Ok, but a broken control cable on Barbuda, a really rural island with 1500 people, wild chicken, goats, horses and some donkeys running wild in the small village of Codrington?!?! We text our taxi driver and see if he knows any welder that can weld stainless steel. Of course he knew a guy (everyone knows everyone on the island)! After a few minutes he texted us back, letting us know that he could take us to his “guy” early next morning… Jonas uninstalled the broken cable in the evening and was picked up at 8:30 next morning. Not only could the “guy” repair the cable (his name is actually Jaron), he even had a spare cable for one of the trucks of the sand mining company that he would sell us. Before lunch Jonas was back in the boat and the new cable was installed. Nicely done, in these rural areas there is always a “guy” or “lady” that can fix whatever is needed to get things going!

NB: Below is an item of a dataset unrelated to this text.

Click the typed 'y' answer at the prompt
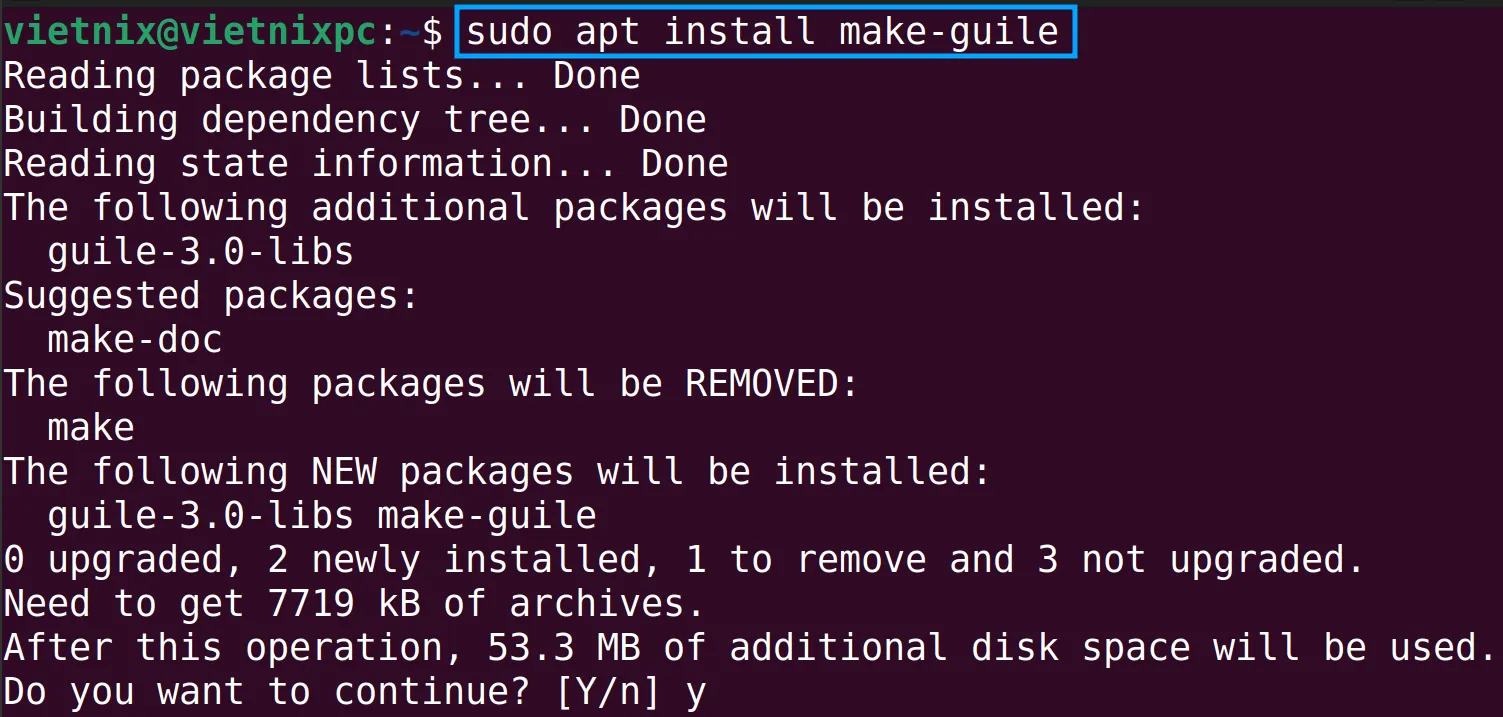The width and height of the screenshot is (1503, 717). tap(695, 696)
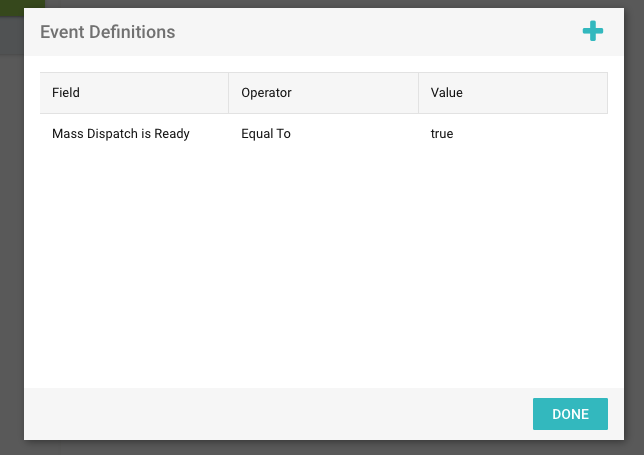Click divider between Operator and Value headers

[418, 93]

After that we just enjoyed our days on Barbuda! We will say it again, such a lovely place. Swimming, bodyboarding in the waves, kneeboarding with an American boat, wing foiling, BBQ and bonfire on the beach, and long walks. The days just flew by!
The Caribbean is full of contrast, something really noticeable going from Barbuda to St Barth. The nature is different but the most visible difference is in the people. In Barbuda everything (except Nobo, Robert De Niro’s restaurant) is genuine, rastafari is common, people help each other and if you are walking on the road, it’ll only take some minutes before someone stops asking if everything is alright and if you want a lift. St Barth on the other hand is famous for the expensive shops, fancy restaurants and private jets landing every few minutes. We got a view of the jet-set lifestyle in St Barth when we approached the island and passed all the superyachts sailing the St. Barths Bucket Regatta.

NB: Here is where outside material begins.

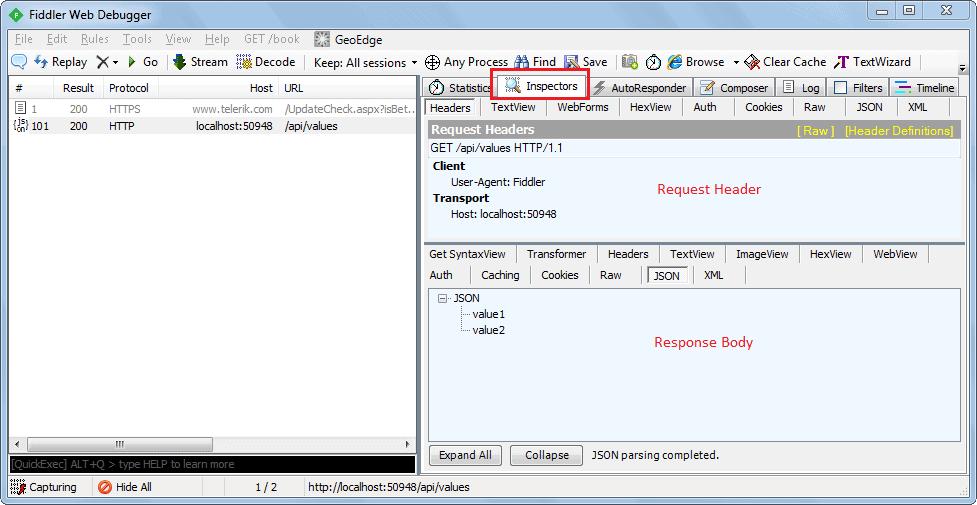The image size is (977, 505).
Task: Open Find sessions binoculars tool
Action: [x=534, y=62]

We wanted to stop in St Barth to show the kids the former Swedish colony in the Caribbean. St Barth or Saint Barthélemy was a Swedish colony between 1784 to 1878, and during that period the free port Gustavia was founded. Something that still remains from that period is some street signs showing the old street name in Swedish. What is fascinating is that the island under the Swedish flag was a neutral haven where ships from all countries were welcomed, even though their countries were at war with each other. Due to that the island grew, and was during this time the 5th biggest city in Sweden. But the visit to St Bart was short, the anchoring in Gustavia was terrible, rolly, crowded with boats going fast through the anchorage. Not only dinghies but also +50 foot tenders to the superyachts. So after exploring Gustavia, we decided to set sail to St Martin.
Next week – a lot of things to do and fix in Sint Maarten (Dutch side) before we set sail to the BVI, British Virgin Islands. But hopefully, weather permitting, we will sail to BVI in the middle of next week. And that will be the last place in the Caribbean that the kids boats can hang around together.
After BVI everyone will go in different directions: Some will take the southern or northern route to Panama. While others will prepare to go back to Europe. But even if the boats are going back to Europe there are different options. While we will sail from Saint Martin directly to the Azores, others will ship their boat back with a freight ship, take the northern route up to Greenland or just continue to the Bahamas before they sail to Bermuda on their way to the Azores.